The members of the band stood in a straight line onstage, each touting a string instrument. At first glance, they seemed to be just like any other bluegrass band with a banjo and acoustic guitar, but Greensky Bluegrass also featured a dobro, mandolin and upright bass, adding to their unique sound. Despite the lack of usual instruments, like drums or keyboard, they managed to attain a similar sound with a great balance between the bass and soprano instruments. Each instrument worked well with the others, creating separate lines that matched up in beautiful ways.
Though their music was good, the band was not particularly engaging or exciting to watch. Greensky Bluegrass was more the kind of band to play in the background as festival-goers ate with their groups of friends, chatting over the instrumental parts. It did provide a nice alternative to Trombone Shorty for those who don’t love the loud, intense atmosphere of that end of the festival, but it was also hard to stay interested knowing there was such a fantastic show going on nearby.

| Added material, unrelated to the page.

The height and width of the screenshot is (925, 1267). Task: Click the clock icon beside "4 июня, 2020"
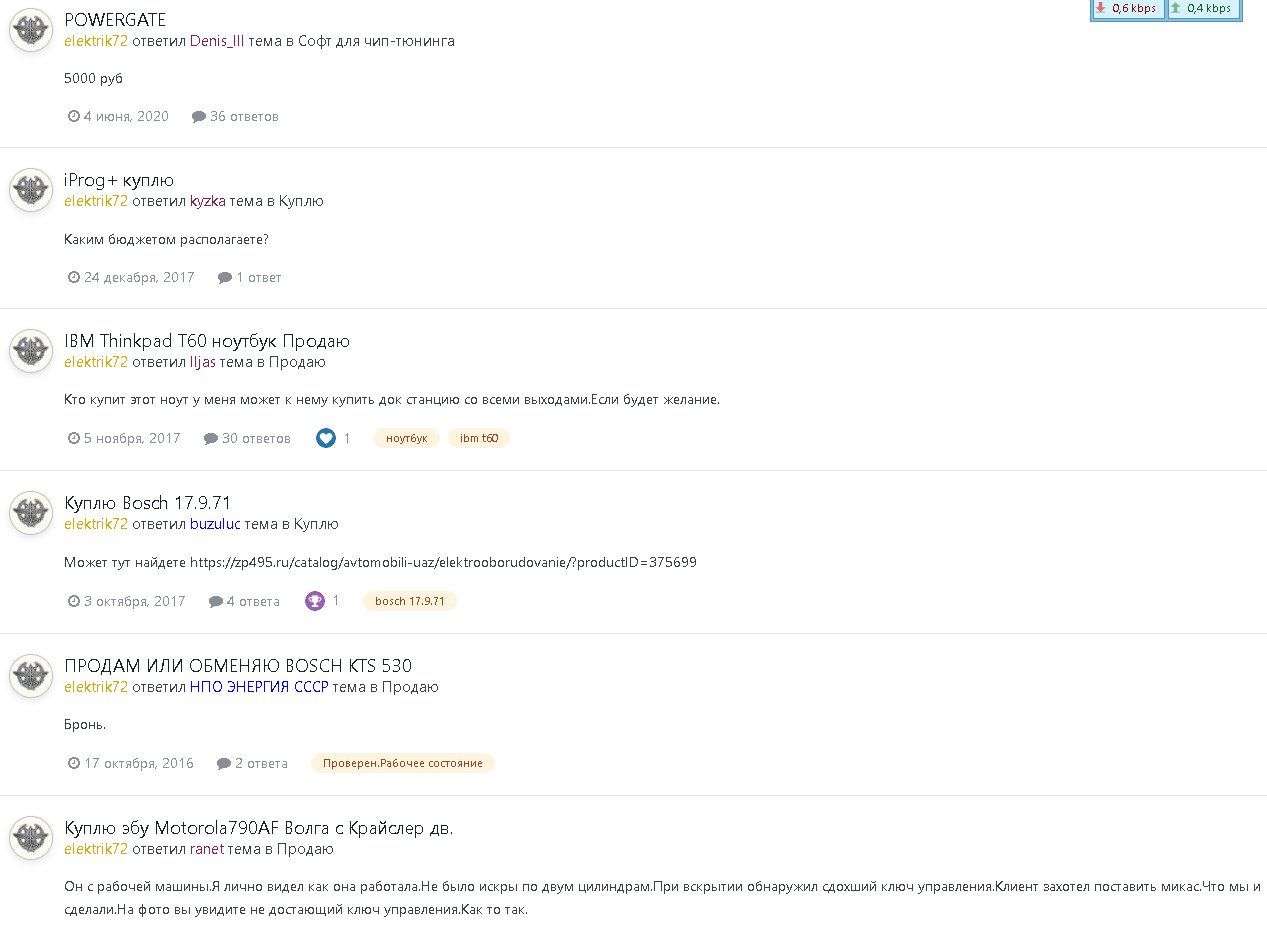coord(74,116)
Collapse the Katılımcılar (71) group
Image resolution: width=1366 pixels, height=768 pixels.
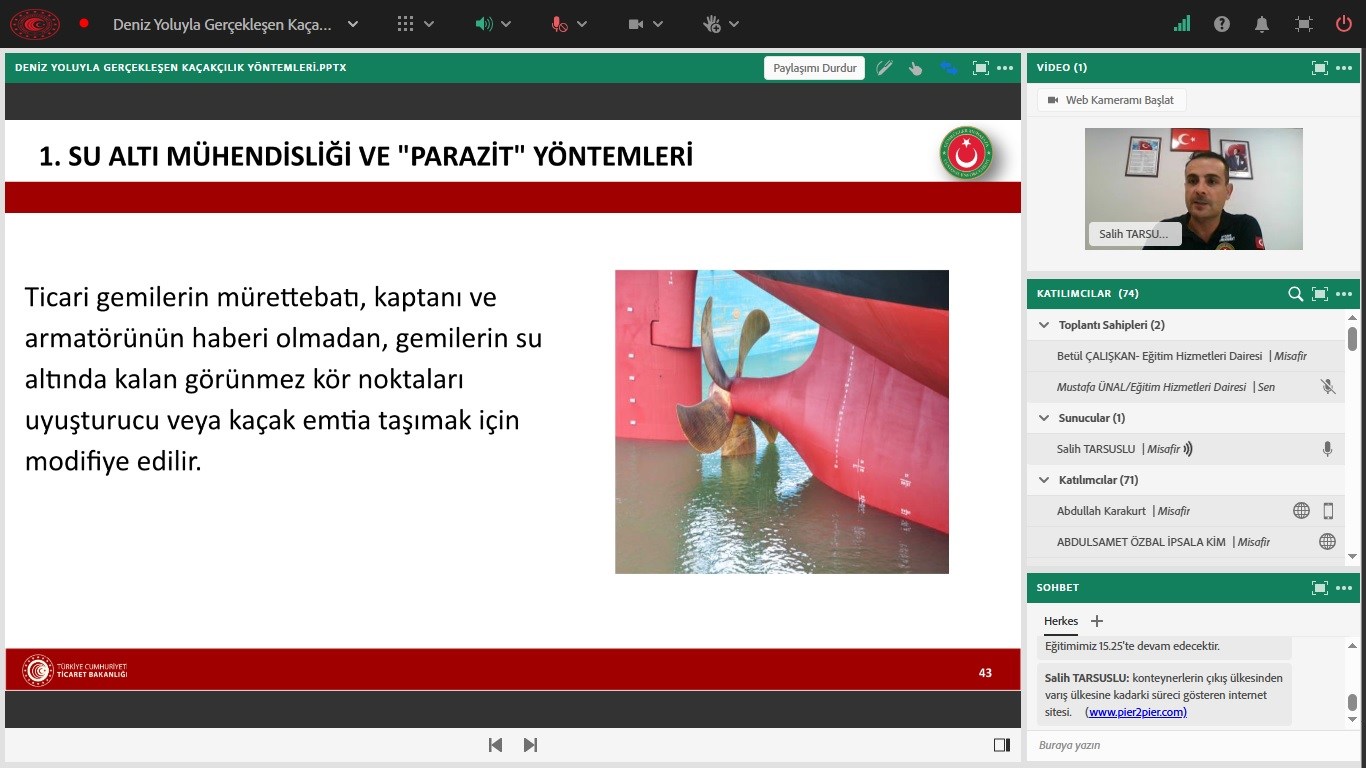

Despite this lack of excitement, though, the atmosphere of the show was beautiful. The quieter music combined with the cooling weather and end-of-day exhaustion setting in over the crowd created a sense of peace and calm. The band played what I like to call “movie montage music”-- that sort of epic music played in the more pleasant parts of a movie, when the main character is driving off into the sunset halfway through. It was a very nice moment to take in how pretty the festival was around me and how happy I was to be there, especially with a sweet song playing in the background. It felt like the perfect way to wind down such a crazy festival on a Sunday evening.

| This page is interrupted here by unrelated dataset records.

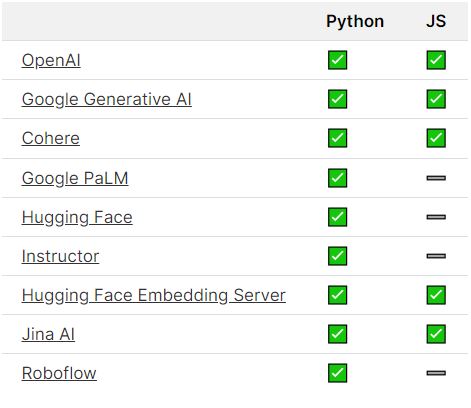Image resolution: width=471 pixels, height=408 pixels.
Task: Open the Google PaLM link
Action: click(x=75, y=178)
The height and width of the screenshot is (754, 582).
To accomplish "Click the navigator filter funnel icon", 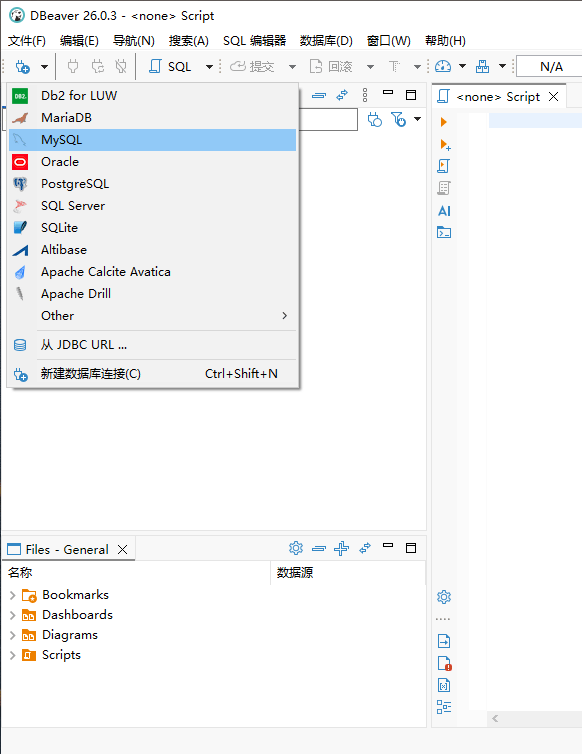I will [398, 119].
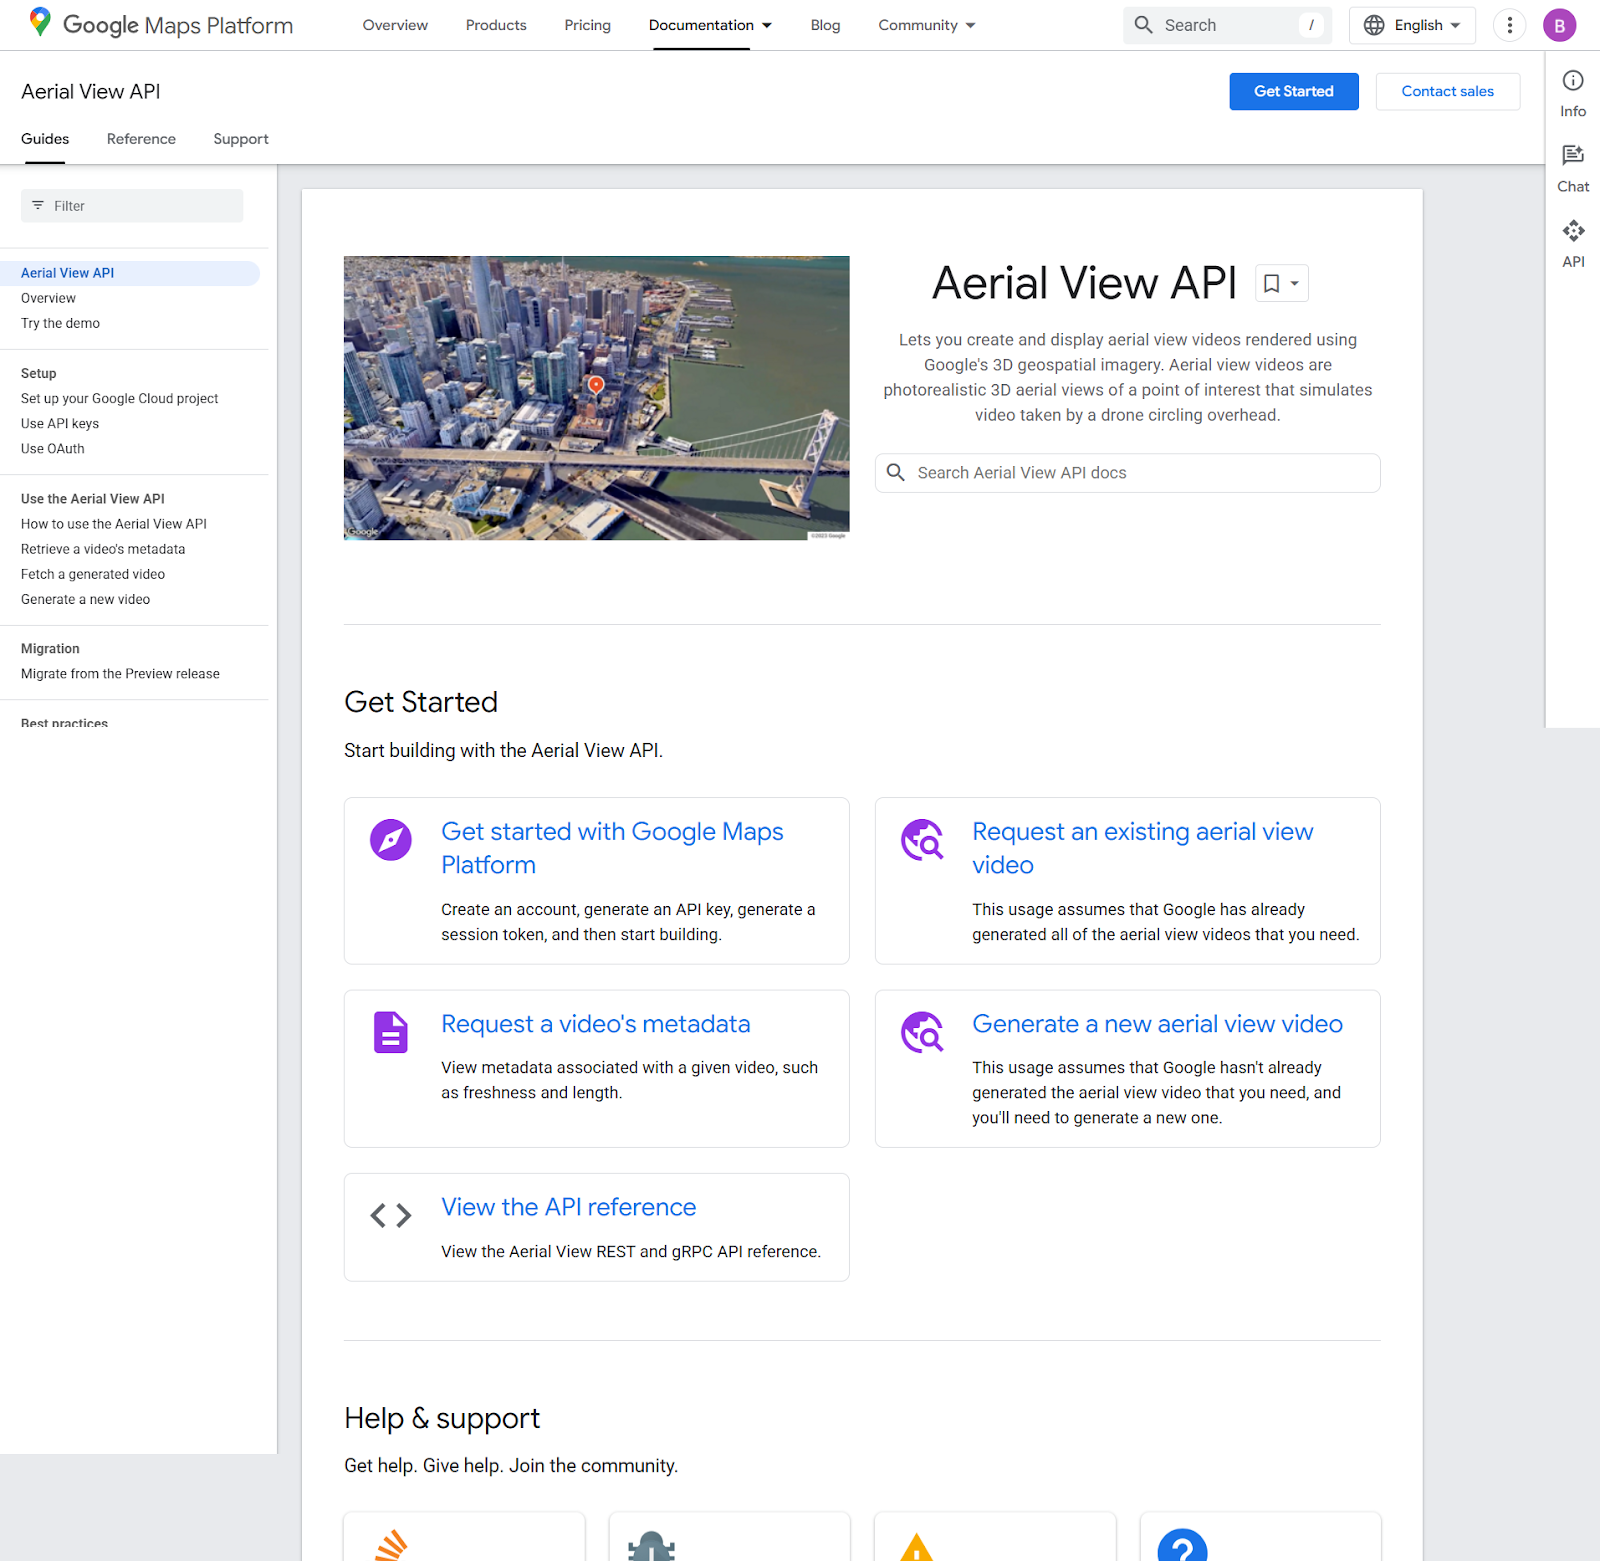The width and height of the screenshot is (1600, 1561).
Task: Switch to the Support tab
Action: (x=241, y=139)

That being said, there wasn’t much else to take in. Yes, the musicians were phenomenal in their skills, but there was little variation. Every song sounded extremely similar-- beginning with vocals, taking a break for instrumentation, picking the vocals back up and then ending with a long, silent pause for the musicians to tune their instruments again. Under the lights and out in the open air, though, Greensky Bluegrass was a great way to end the day.